Saturday, 3 April 2021

The Hope of Easter


By the time you read this I will be on Sabbatical.  It’s not the Sabbatical I had planned.  I had intended to start with a pilgrimage to the Holy Land, leaving appropriately on Easter Monday, but Covid-19 has made that an impossibility.  Part of my Sabbatical was based around developing a hobby, in my case starting to build a model railway.  As I’m moving this summer to take up a Circuit Superintendency (subject to Methodist Conference) I won’t be starting to build a model railway in my present Manse.
 

I will be staying on Lindisfarne towards the end of my Sabbatical, which I’m looking forward to as a form of pilgrimage, I will be doing some theological reading and I will be building model railway kits in preparation for building the model railway, but it’s not what I hoped for or planned. 

I think it’s fair to say that Covid-19 has disrupted al our lives and plans in the past year or so.  We couldn’t even worship in our churches on Easter Day last year and we have been out of our church buildings on Sundays more than we have been in them. 

Fortunately the Covid-19 vaccines have brought us some hope for the future, hope that, by the summer, our society will be approaching something like normal, or at least a new normal.  Hope that we may even be able to sing together in church and enjoy tea or coffee together after the service.  Hope that our social activities can re-start and we can enjoy the fellowship we have missed so much. 

Hope!  Hope is a very good word for this time of Easter. 

Just before the first Easter Day the world seemed to be a very dark place indeed.  Jesus, the Light of the World, has apparently been murdered on a Roman cross, his light snuffed out.  It seemed that the forces of darkness had won. 

Then, on that first Easter Day, light blazed from the tomb where Jesus dead body had been laid: because Jesus was dead no longer: he had been raised from the dead in great power and glory, the hope of the world who would be with us always. 

The resurrection of Jesus is our hope that we too will one day receive the eternal life promised by Jesus.  Jesus resurrection demonstrates the truth that for those who believe in him death is not the end but the transition from our limited mortal lives to unlimited eternal lives.  We have the hope that our lives do not end with death but go on forever if we place our faith, trust and hope in Jesus as our Saviour and Lord.
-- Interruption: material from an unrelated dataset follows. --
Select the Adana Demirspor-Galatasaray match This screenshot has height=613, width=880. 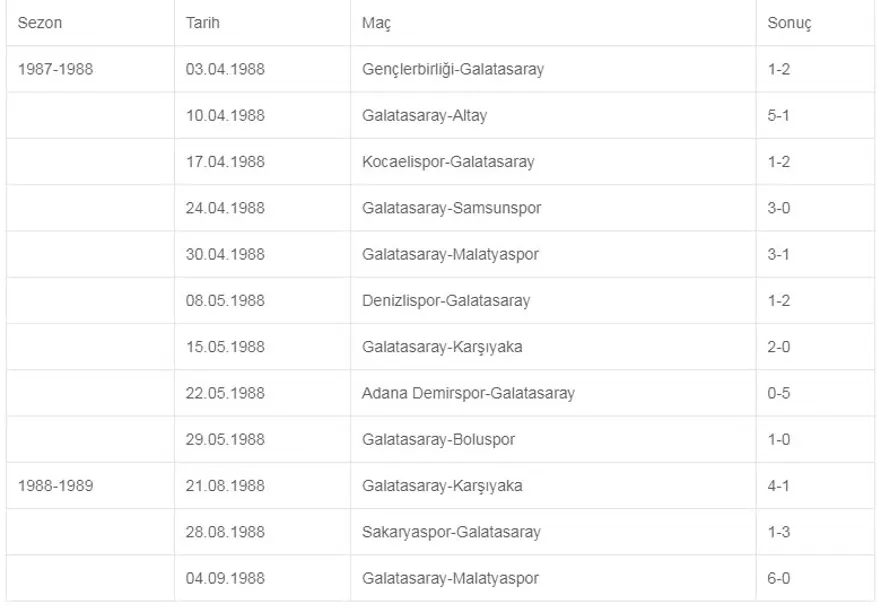[468, 393]
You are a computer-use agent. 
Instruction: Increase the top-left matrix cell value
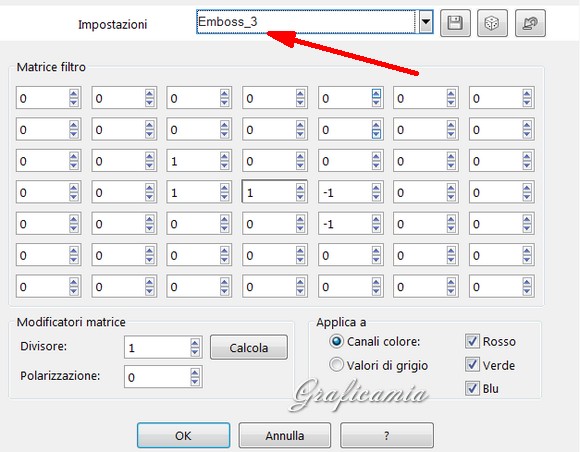click(x=74, y=94)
We have hope for the future because Jesus rose from death and is alive.  That is what all the Resurrection accounts in the four gospels tell us: that somehow by the power of God Jesus who was dead was raised from death in a new way. 

Yet we still have our fears.  Perhaps the fear of catching Covid-19 and becoming seriously ill, or even dying, has diminished or even passed, but there are others.  We are, perhaps, fearful of what will happen when the Coronavirus has passed, and restrictions eased.  Many lives will have been lost, jobs will have disappeared, companies will have folded, churches will have closed and some hopes for the future will have come to nothing. 
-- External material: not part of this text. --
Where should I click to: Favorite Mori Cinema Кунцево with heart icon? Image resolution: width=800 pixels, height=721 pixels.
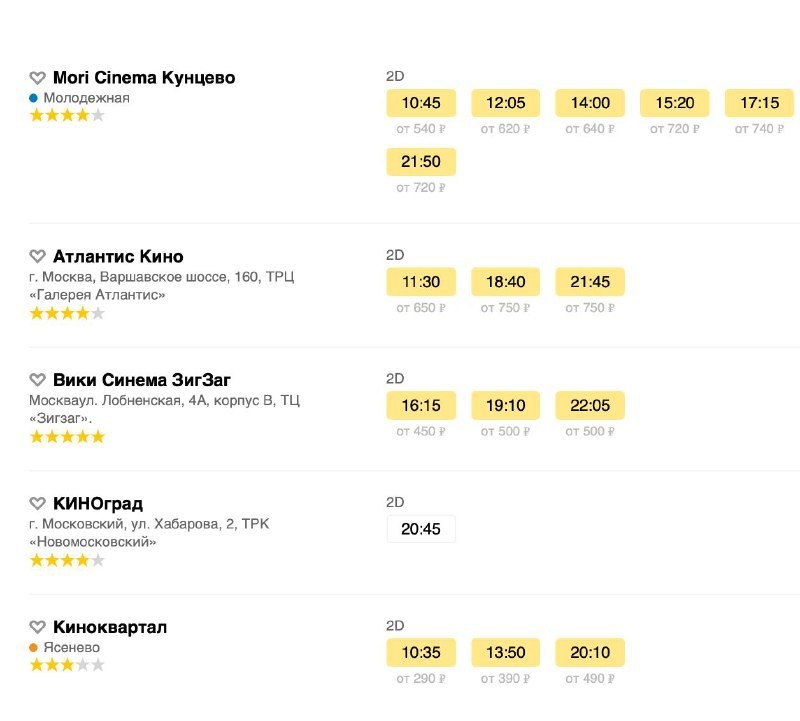pyautogui.click(x=37, y=78)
Jesus’ disciples would have had similar fears, fears about what the future would bring.  Then Jesus came and stood amongst them, gloriously alive, proving who he was by showing them his hands and his side, still bearing the marks of crucifixion. 

Jesus had been raised from the dead.  He was standing before them, leaving them in no doubt. 

Even Thomas, who was not with them the first time Jesus appeared to them, did not doubt when he saw Jesus standing before them, falling on his knees and crying out, “My Lord and my God.” 

Sometimes people ask me how I can be so sure that Jesus physically rose from the dead to glorious resurrection life.  I always point to the change in the disciples, who were more or less overnight transformed from men crippled by fear of death to men who went out onto the streets of Jerusalem, risking their lives to proclaim that Jesus had risen.  These were men who bravely went to their own deaths as martyrs, convinced that even death itself was no barrier to the promises and love of God. 

On the evening of that first Easter Day a situation of apparent hopelessness was turned into one of immense hope as fear was replaced by joy and confidence. 

Eventually the Coronavirus crisis will be over and life will return to a new state of normal.  The challenge for us as Christians right now is to see beyond our present worries and concerns about coronavirus and what happens immediately when the crisis is over and to focus on the infinite, to see in the resurrection of Jesus a hope that transcends our current situation and rejoice in the ultimate victory of hope over despair, light over darkness and life over death which Easter brought. 

John’s gospel ends with these words, “there are also many other things that Jesus did; if every one of them were written down, I suppose that the world itself could not contain the books that would be written.”  Jesus story continues this day, through our lives and the lives of our sisters and brothers in Christ.  Jesus resurrection is an absolute assurance that his story will continue for eternity and that, as his disciples, our stories too will go on forever.